EXERCISE BRIEF ->
Turn each line of the data below into an item in a numbered list, skipping blank lines and leaving out the pictures.

+++ DATASET

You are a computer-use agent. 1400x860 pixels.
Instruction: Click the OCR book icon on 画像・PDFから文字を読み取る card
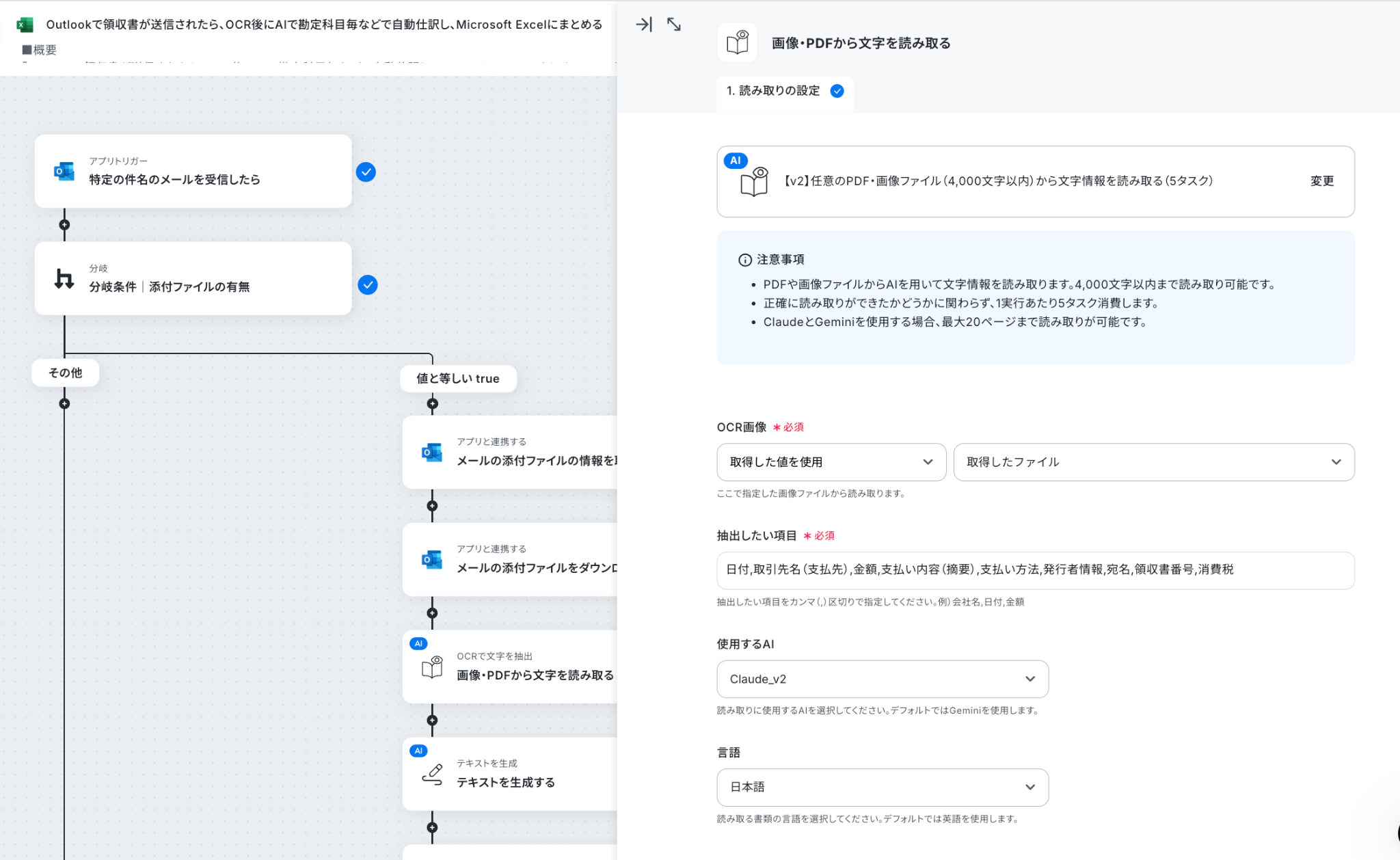(x=432, y=667)
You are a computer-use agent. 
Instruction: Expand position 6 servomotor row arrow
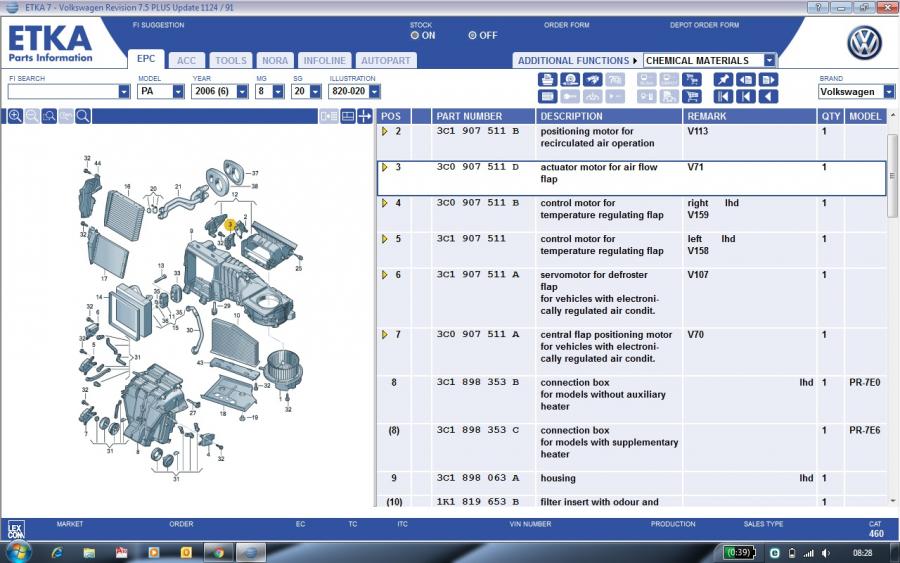[x=385, y=275]
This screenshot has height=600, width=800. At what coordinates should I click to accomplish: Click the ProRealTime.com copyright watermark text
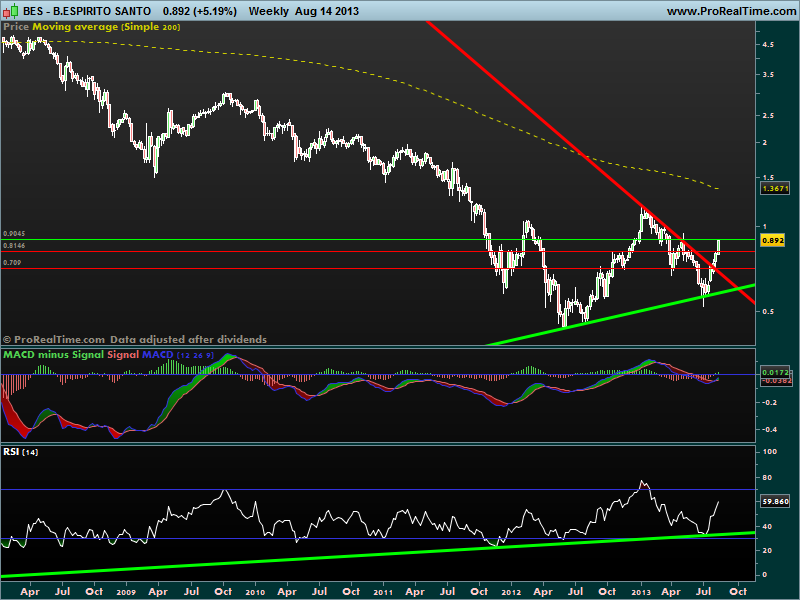(135, 339)
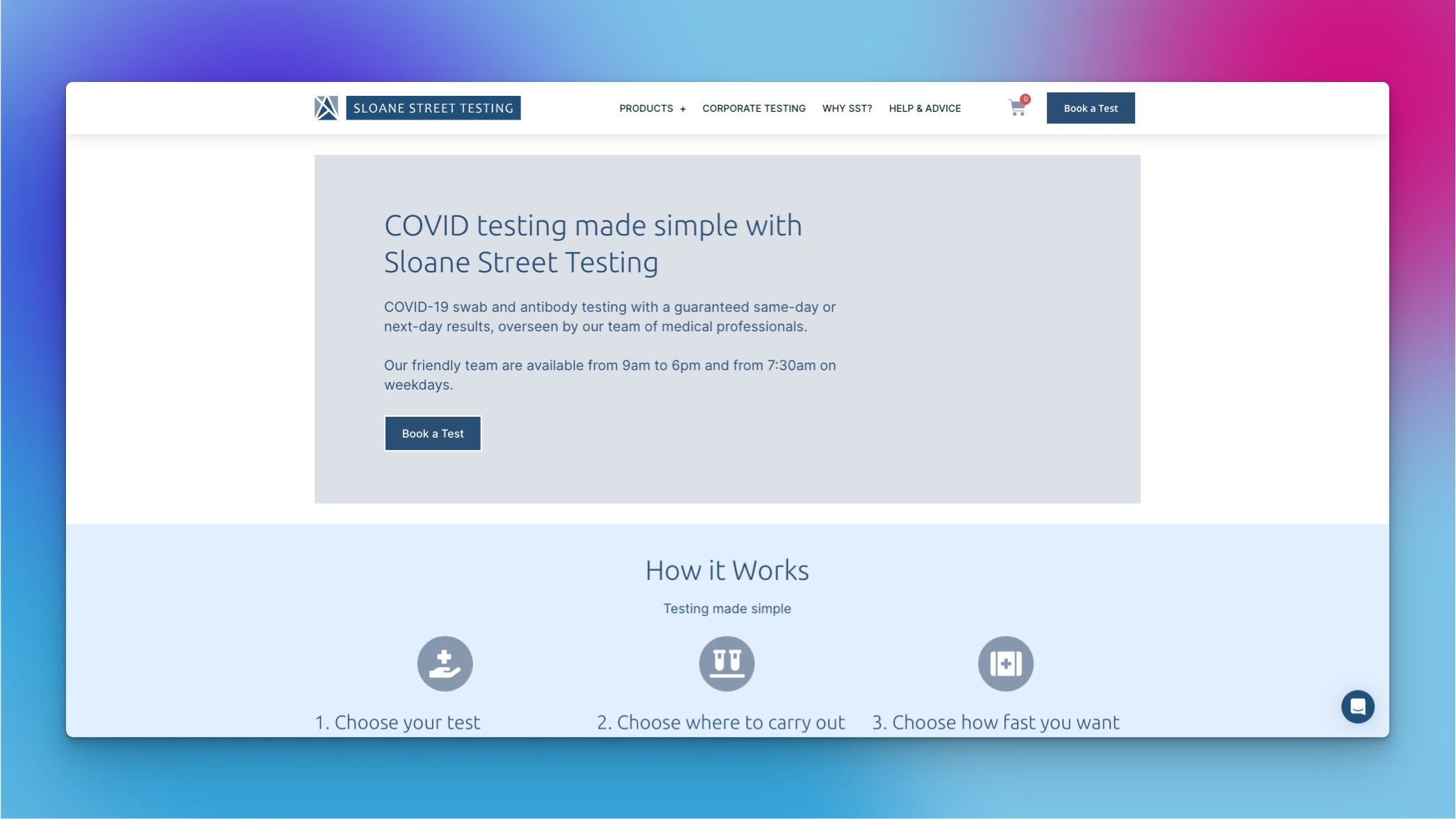
Task: Click the Sloane Street Testing logo emblem
Action: click(326, 108)

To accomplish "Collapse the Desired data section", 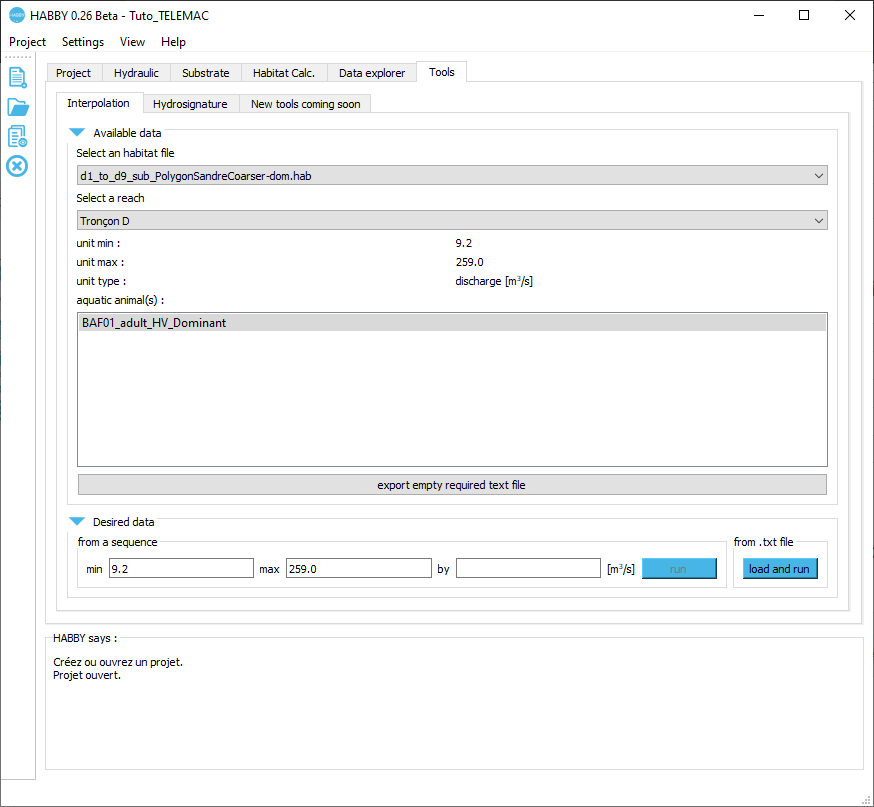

++++++

RESPONSE TO THIS TASK ->
1. You are a computer-use agent. 1400x860 pixels.
2. Instruction: Click the OCR book icon on 画像・PDFから文字を読み取る card
3. (x=432, y=667)
4. You are a computer-use agent. 
5. Instruction: Expand position 6 servomotor row arrow
6. [x=385, y=275]
7. This screenshot has height=600, width=800. At what coordinates should I click to accomplish: Click the ProRealTime.com copyright watermark text
8. (135, 339)
9. Task: Click the Sloane Street Testing logo emblem
10. Action: click(326, 108)
11. To accomplish "Collapse the Desired data section", 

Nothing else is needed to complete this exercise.